An odd title I know, especially for a woman only 2 weeks away from her wedding day; still the question has crossed my mind lately. I had my bachelorette party this past weekend, and amongst the hi-fives, congratulations and shots galore, another voice stood out. That of the several people who shouted, “Don’t do it!” Or, “You’ll be sorry!” There was also the story told on the drive home about a friend of a friend who was going through a divorce because her husband cheated after nearly 10 years of marriage. Then there was the comment from a co-worker about how if he ever got free of his marriage, he would never do it again. This was a lot to take in for a 35 year old woman who is just weeks away from being married for the second time. Needless to say, I began to panic a little.

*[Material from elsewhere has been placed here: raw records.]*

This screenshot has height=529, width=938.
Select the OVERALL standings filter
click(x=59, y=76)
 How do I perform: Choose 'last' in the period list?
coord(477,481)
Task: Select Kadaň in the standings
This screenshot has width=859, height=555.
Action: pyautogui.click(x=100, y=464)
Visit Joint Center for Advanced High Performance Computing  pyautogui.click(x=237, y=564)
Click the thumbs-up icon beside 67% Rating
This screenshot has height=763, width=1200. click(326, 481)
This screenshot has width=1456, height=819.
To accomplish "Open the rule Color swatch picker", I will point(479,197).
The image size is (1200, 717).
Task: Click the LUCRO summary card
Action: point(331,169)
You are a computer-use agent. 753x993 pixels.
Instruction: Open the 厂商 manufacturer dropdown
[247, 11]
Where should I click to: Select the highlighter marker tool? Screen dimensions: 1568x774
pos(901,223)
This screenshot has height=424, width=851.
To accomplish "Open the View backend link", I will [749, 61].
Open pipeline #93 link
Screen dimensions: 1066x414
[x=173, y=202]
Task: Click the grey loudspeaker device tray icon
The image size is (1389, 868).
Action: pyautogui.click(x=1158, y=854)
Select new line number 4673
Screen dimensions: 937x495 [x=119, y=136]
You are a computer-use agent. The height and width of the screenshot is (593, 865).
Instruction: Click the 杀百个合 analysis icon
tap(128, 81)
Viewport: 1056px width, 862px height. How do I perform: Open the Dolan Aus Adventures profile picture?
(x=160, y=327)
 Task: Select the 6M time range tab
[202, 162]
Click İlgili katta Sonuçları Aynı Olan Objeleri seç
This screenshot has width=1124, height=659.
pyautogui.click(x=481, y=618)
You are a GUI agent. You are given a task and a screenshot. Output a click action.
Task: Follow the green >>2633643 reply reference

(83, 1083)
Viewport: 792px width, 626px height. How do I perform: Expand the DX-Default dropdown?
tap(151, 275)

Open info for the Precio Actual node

I thought about my first marriage and how it ended versus how happily it began. I thought about friends who had vowed not to part until death, and then spent the next several years wanting to kill each other. I knew women who stayed for money and men who stayed because they didn’t want to lose their money. Then there were the even sadder cases. The friends who were crazy in love with their spouse but were barely hanging onto life or reality because their spouse left them… for another person of course. All of these thoughts started to consume my brain and midway through a conversation with our florist yesterday I began to wonder, “Oh my God… what if….” The what if’s ranged from, “what if he cheats”, to, “what if we both get bored” to even the inevitable, “what if we become one of those couples who stop having sex and are just like roommates”. It was a panic attack that only a double chocolate chip cookie could fix, but unfortunately since I had banned sweets near my desk until after the wedding, there were no cookies in site! DAMN IT!
I had to get up and walk around the office and find more work to do to distract myself. The panic continued into this morning when my fiancé asked me, “So, are you getting nervous?” The honesty of my “what if’s” flowed from my mouth like verbal diarrhea and I could tell by the tone in his voice I was starting to freak him out too! We hung up the phone and that’s when it happened…
While flipping through the radio stations in my car desperate to hear something good; somewhere between the white noise and the random Pitbull songs that seem to dominate every channel was Keith Urban’s, “Only You Can Love Me This Way.” And that’s when it hit me, who really cares about the “what if’s”? The truth is, there is no way to be certain a marriage will work, but there is no way to be certain that it won’t work either. You really just have to base it on a feeling. When I heard that song (which by the way is “our song” and the song we are dancing to at the wedding), other thoughts filled my head. Like the first time he sang to me, the first time he told me he loved me, the time he drove 6 hours from a training session to be with me when my father was in the hospital, and the way he still looks at me sometimes when we’re sitting together just hanging out. Those are the things that matter. The little things that we seem to overlook and forget about; a feeling, a look, a touch. After all, they were the things that pushed us to the edge of love and inspired us to jump. That’s also when more important “what if’s” came to mind. Like, “what if we had never met”, “what if I would have taken another path after my divorce”, or “what if we both hadn’t gotten over our fears of a relationship and given ‘us’ a try”? Truth be told, those “what if’s” were even scarier to me because I could barely recover a memory anymore that he wasn’t a part of, I could hear his laugh in every stupid joke, and everything that I was planning for my future was in some way at least, built around him. Sure, I am a strong woman. I have picked myself up more times than I’d like to discuss and I enjoy the knowledge that I don’t “need” a man in my life; but with Dave, I “want” him there. Because at the end of the day, good or bad, he makes my life so much more than it ever could have been without him.
So as I finish up these last two weeks, I’m trying to do it with deep breaths, an open mind and an open heart. While marriage may be a commitment not always displayed in a “forever after” kind of light, for some people… the lucky ones at least… it really can be a dream come true and a chance worth taking.